I cannot sit her down and say things that will make the
difference in the shape of her feet
or sounds from the kids she teaches when they ask all the time;
they ask about the world
and the lonesome way people behave.
She will say things now, on the phone,
that startle me;
like once in 3rd grade she asked me about God
and it was just sitting there;
the beliefs we carry or don’t.
She tells me about the ‘sometimes scrapes and bruises’
hidden under the kids sleeves
and how they might cling extra hard
before a long weekend.
She shows me math on little cards;
they teach with little cards that fit in my hand,
I cannot tell her to be careful because
the windows, the doors.
we need them.
if not to show them the world –
its glory and the absolute magnitude of its science,
love, hot dogs, green trees, pastry dough, foreign lands,
but to run,
she might need them to run.
Sail Me Away
Boats in the Bronx sometimes lay on the land sideways,
half-asleep with their hands curled underneath.
Off in the corner of the backyard, they can often be found
up against a shed,
caught in the space between the tireless bike
and forgotten hula hoop.
A few times you can find a Bronx boat strapped to the back
of a fierce truck –
or dragged into oblivion by a sturdy chain.

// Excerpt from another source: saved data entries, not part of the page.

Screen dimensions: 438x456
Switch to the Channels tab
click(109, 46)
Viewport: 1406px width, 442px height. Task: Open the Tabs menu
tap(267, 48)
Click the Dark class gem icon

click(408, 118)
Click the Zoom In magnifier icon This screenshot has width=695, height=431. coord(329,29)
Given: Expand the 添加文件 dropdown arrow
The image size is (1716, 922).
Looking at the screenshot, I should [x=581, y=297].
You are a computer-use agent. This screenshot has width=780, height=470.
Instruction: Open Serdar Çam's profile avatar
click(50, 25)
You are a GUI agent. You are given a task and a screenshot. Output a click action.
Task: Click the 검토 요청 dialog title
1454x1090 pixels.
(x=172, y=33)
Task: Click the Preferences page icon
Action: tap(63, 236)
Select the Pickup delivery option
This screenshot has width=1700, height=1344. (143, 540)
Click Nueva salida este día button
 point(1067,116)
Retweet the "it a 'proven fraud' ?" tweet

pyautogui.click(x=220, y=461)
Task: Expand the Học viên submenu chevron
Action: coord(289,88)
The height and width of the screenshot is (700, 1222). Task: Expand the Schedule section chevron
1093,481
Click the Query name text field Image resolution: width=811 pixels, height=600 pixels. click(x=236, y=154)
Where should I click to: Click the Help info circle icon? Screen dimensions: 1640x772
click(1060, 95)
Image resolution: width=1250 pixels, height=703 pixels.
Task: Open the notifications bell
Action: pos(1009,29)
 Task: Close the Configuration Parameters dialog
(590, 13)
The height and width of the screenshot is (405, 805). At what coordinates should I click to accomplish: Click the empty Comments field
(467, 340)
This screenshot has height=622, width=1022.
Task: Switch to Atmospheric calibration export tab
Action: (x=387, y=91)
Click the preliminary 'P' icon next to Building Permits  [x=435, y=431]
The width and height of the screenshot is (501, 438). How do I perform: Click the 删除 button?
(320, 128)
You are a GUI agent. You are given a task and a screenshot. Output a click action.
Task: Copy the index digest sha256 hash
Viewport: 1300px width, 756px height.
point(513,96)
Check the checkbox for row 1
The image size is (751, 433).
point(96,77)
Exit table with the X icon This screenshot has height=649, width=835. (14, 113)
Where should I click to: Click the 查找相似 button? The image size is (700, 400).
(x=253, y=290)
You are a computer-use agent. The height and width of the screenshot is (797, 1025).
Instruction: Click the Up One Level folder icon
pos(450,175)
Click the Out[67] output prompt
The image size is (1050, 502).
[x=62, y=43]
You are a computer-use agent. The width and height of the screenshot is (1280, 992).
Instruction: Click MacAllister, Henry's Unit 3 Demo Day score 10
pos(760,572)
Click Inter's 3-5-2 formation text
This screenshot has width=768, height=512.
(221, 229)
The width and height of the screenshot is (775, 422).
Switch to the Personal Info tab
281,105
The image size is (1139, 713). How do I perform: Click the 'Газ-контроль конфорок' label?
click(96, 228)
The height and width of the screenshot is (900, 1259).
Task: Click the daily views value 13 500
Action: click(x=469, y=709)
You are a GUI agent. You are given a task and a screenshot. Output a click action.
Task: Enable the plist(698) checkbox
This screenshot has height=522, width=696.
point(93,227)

I have never seen a Bronx boat on the high seas
of the nearby beach or asleep on the third floor
of the parking garage.
If one had the time or inclination, I suppose a good Bronx boat
can sail across Boston Post Road all the way to the other side of the world,
with all its rough waters
and rabbits in the moon
Published in Pacific Poetry, 5/2019
The First Noel
Allison from high school had a paper smile
torn at the edges –
ran for a bus against the windy round corner
of her spotty neighborhood.
Black eyed boots and three lonely brothers.
I ate cookies at her house one soggy morning before holiday break.
Her mother swaying around the kitchen to Frank Sinatra
the tossed family mail covering crumbs
on the thin plastic tablecloth.
No one in her small kitchen dreamed dark cars on the highway
soaring planes against wide open skies.
They were trapped between countries,
their language getting lost on the rim of a glass.
Her father studied me hard then barreled down the stairs
returning hours later with a small Christmas tree –
slanted and confused
he held it up like a prized fish.
She told me once –
as she puffed her Marlboro lights in the deep tunnel of our HS staircase –
that no one listens to her screams;
she could crawl her way out of a cloud
and had eyes in the back of her head.
Allison from high school pulled me with her
into the top shelf of the hallway closet
to search for stars, glass balls – long tubes of snow.
Made from detergent and baking soda they sat in a marked box
trapped like time and stuffed with tissue.
We spent hours tossing tinsel, stretching ribbons –
and when each skinny branch
was somehow given a fix –
placed it on a covered box.
We sat holding hands looking at the shiny cones of silver;
candy canes hanging their necks
dangling like question marks.
Look at what we made
Look at what comes from nothing.
Published in Versewrights, 2017
The House of Abraham: Summer with Sadie
Sadie was old for a hundred years of Atlantic City postcards
and yellow pages with underlined ads for lawyers
that spoke Yiddish.
She kept her delicate, tangled necklaces in a glass box
on the second shelf of her side table.
She’d ask me to untangle them each time we sat together.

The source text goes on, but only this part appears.